Locum Consultant Foot and Ankle Surgeon, North Tees and Hartlepool NHS Foundation Trust, Hartlepool, UK.
Bone Joint J. 2019 Jan;101-B(1):47-54. doi: 10.1302/0301-620X.101B1.BJJ-2018-0801.R1.
We report the long-term clinical and radiological outcomes of a consecutive series of 200 total ankle arthroplasties (TAAs, 184 patients) at a single centre using the Scandinavian Total Ankle Replacement (STAR) implants.
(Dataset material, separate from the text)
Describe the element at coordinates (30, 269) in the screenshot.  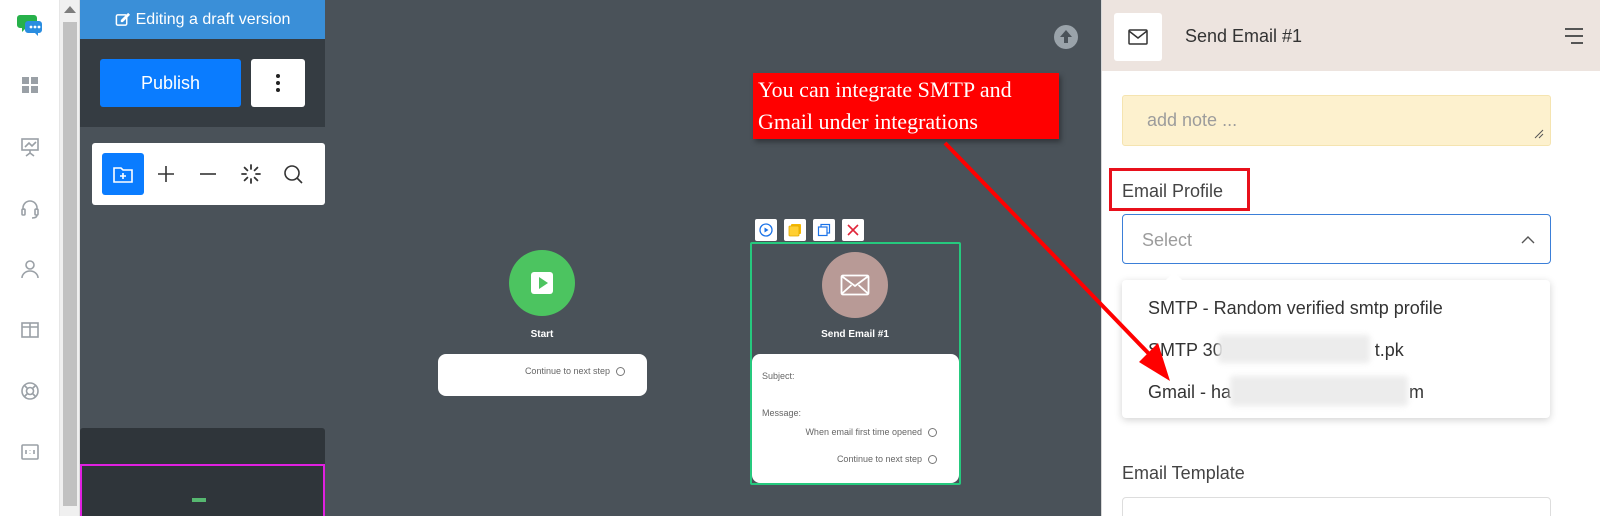
I see `user-icon` at that location.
Between November 1993 and February 2000, 200 consecutive STAR prostheses were implanted in 184 patients by a single surgeon. Demographic and clinical data were collected prospectively and the last available status was recorded for further survival analysis. All surviving patients underwent regular clinical and radiological review. Pain and function were assessed using the American Orthopaedic Foot and Ankle Society (AOFAS) hindfoot scoring system. The principal endpoint of the study was failure of the implant requiring revision of one or all of the components. Kaplan-Meier survival curves were generated with 95% confidence intervals and the rate of failure calculated for each year.
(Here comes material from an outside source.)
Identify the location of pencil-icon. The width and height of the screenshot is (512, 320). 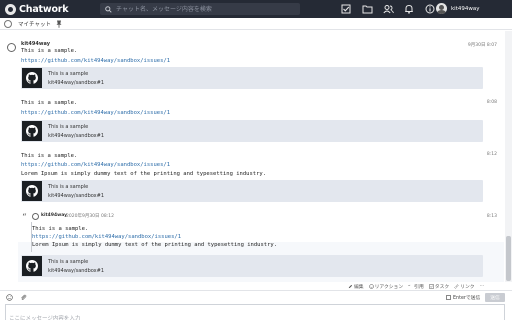
(350, 286).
A total of 84 patients (87 ankles) were alive by the end of this study. Of the surviving 84 patients (87 ankles; rheumatoid arthritis (RA), n = 40; OA, n = 47), 45 were women and 39 were men, with a mean age of 54 years (18 to 72 years) at the time of surgery. A total of 32 implants failed (16%), requiring revision surgery. The mean time to revision was 80 months (2 to 257). The implant survival at 15.8 years, using revision as an endpoint, was 76.16% (95% confidence interval (CI) 64.41 to 87.91). We found a steady but low decrease in survival over the study period. The mean AOFAS score improved from 28 (10 to 52) preoperatively to 61 (20 to 90) at long-term follow-up.
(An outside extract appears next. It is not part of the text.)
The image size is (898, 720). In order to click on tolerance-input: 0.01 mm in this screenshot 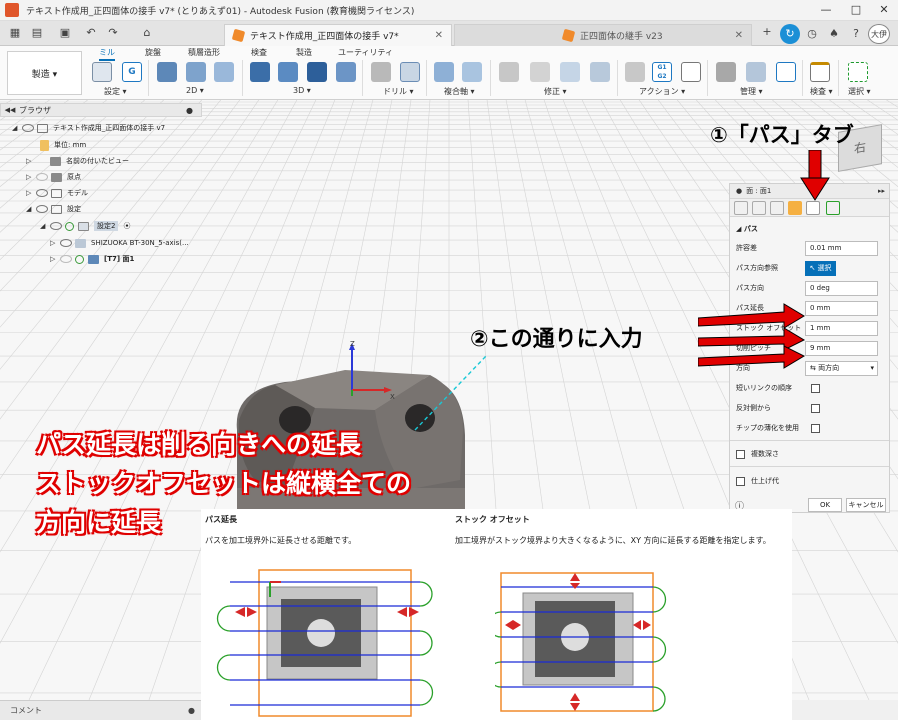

STAR prostheses in the United Kingdom have now been largely superseded by newer design TAAs, potentially with improved characteristics and surgical techniques. The long-term survivorship for the STAR prosthesis can provide a benchmark for these later designs of ankle arthroplasty.
我们报告了在单一中心使用斯堪的纳维亚全踝关节置换术(STAR)植入物对 200 例全踝关节置换术(TAA,184 例患者)连续系列的长期临床和影像学结果。
1993 年 11 月至 2000 年 2 月,由一位外科医生对 184 例患者连续植入 200 个 STAR 假体。前瞻性收集人口统计学和临床数据,并记录最后可用状态以进行进一步的生存分析。所有存活的患者均接受定期的临床和影像学检查。使用美国矫形足踝协会(AOFAS)后足评分系统评估疼痛和功能。该研究的主要终点是需要对一个或所有组件进行翻修的植入物失效。使用 95%置信区间生成 Kaplan-Meier 生存曲线,并计算每年的失效率。
本研究结束时,共有 84 例患者(87 例踝关节)存活。在存活的 84 例患者(87 例踝关节;类风湿关节炎(RA),n=40;骨关节炎(OA),n=47)中,女性 45 例,男性 39 例,手术时的平均年龄为 54 岁(18 至 72 岁)。共有 32 个植入物失效(16%),需要进行翻修手术。平均翻修时间为 80 个月(2 至 257 个月)。以翻修为终点,15.8 年时的植入物存活率为 76.16%(95%置信区间(CI)64.41 至 87.91)。我们发现研究期间生存率呈稳定但较低的下降趋势。AOFAS 评分从术前的 28 分(10 至 52 分)提高到长期随访时的 61 分(20 至 90 分)。
在英国,STAR 假体已被新一代设计的 TAA 所取代,这些设计可能具有更好的特性和手术技术。STAR 假体的长期存活率可为这些新型踝关节置换术的设计提供基准。